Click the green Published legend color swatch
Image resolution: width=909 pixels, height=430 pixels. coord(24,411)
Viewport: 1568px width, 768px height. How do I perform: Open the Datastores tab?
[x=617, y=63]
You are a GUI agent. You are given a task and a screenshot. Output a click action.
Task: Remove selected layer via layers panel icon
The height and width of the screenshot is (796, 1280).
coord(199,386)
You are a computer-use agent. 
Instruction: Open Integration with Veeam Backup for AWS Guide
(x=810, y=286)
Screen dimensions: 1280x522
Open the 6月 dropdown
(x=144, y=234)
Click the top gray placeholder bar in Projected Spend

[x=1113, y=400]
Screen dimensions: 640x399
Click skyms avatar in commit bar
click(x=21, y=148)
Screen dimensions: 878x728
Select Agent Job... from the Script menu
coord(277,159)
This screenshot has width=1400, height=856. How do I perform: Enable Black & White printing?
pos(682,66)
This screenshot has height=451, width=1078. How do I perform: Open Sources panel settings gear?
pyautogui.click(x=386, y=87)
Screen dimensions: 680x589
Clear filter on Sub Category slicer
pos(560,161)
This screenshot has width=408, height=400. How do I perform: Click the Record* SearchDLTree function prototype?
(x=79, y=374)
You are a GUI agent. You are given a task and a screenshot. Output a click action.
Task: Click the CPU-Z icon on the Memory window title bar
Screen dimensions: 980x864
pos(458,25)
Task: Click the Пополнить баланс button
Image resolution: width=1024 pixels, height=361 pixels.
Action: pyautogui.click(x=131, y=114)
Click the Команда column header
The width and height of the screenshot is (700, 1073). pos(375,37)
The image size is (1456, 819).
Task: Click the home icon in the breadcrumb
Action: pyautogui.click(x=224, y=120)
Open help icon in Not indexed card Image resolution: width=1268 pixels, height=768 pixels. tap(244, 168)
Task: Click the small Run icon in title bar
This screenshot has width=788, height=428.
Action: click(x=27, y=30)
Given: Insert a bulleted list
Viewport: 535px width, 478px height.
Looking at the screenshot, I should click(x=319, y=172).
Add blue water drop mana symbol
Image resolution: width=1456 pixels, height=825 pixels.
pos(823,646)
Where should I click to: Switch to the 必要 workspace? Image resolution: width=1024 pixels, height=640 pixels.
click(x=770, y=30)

### What to work on
Rewrite all the records above, replacing every occurrence of "Screen dimensions" with "Screen size" and leaving everything else unchanged.

### Solution to the problem
Click the green Published legend color swatch
Image resolution: width=909 pixels, height=430 pixels. coord(24,411)
Viewport: 1568px width, 768px height. How do I perform: Open the Datastores tab?
[x=617, y=63]
You are a GUI agent. You are given a task and a screenshot. Output a click action.
Task: Remove selected layer via layers panel icon
The height and width of the screenshot is (796, 1280).
coord(199,386)
You are a computer-use agent. 
Instruction: Open Integration with Veeam Backup for AWS Guide
(x=810, y=286)
Screen size: 1280x522
Open the 6月 dropdown
(x=144, y=234)
Click the top gray placeholder bar in Projected Spend

[x=1113, y=400]
Screen size: 640x399
Click skyms avatar in commit bar
click(x=21, y=148)
Screen size: 878x728
Select Agent Job... from the Script menu
coord(277,159)
This screenshot has width=1400, height=856. How do I perform: Enable Black & White printing?
pos(682,66)
This screenshot has height=451, width=1078. How do I perform: Open Sources panel settings gear?
pyautogui.click(x=386, y=87)
Screen size: 680x589
Clear filter on Sub Category slicer
pos(560,161)
This screenshot has width=408, height=400. How do I perform: Click the Record* SearchDLTree function prototype?
(x=79, y=374)
You are a GUI agent. You are given a task and a screenshot. Output a click action.
Task: Click the CPU-Z icon on the Memory window title bar
Screen size: 980x864
pos(458,25)
Task: Click the Пополнить баланс button
Image resolution: width=1024 pixels, height=361 pixels.
Action: pyautogui.click(x=131, y=114)
Click the Команда column header
The width and height of the screenshot is (700, 1073). pos(375,37)
The image size is (1456, 819).
Task: Click the home icon in the breadcrumb
Action: pyautogui.click(x=224, y=120)
Open help icon in Not indexed card Image resolution: width=1268 pixels, height=768 pixels. tap(244, 168)
Task: Click the small Run icon in title bar
This screenshot has width=788, height=428.
Action: click(x=27, y=30)
Given: Insert a bulleted list
Viewport: 535px width, 478px height.
Looking at the screenshot, I should click(x=319, y=172).
Add blue water drop mana symbol
Image resolution: width=1456 pixels, height=825 pixels.
pos(823,646)
Where should I click to: Switch to the 必要 workspace? Image resolution: width=1024 pixels, height=640 pixels.
click(x=770, y=30)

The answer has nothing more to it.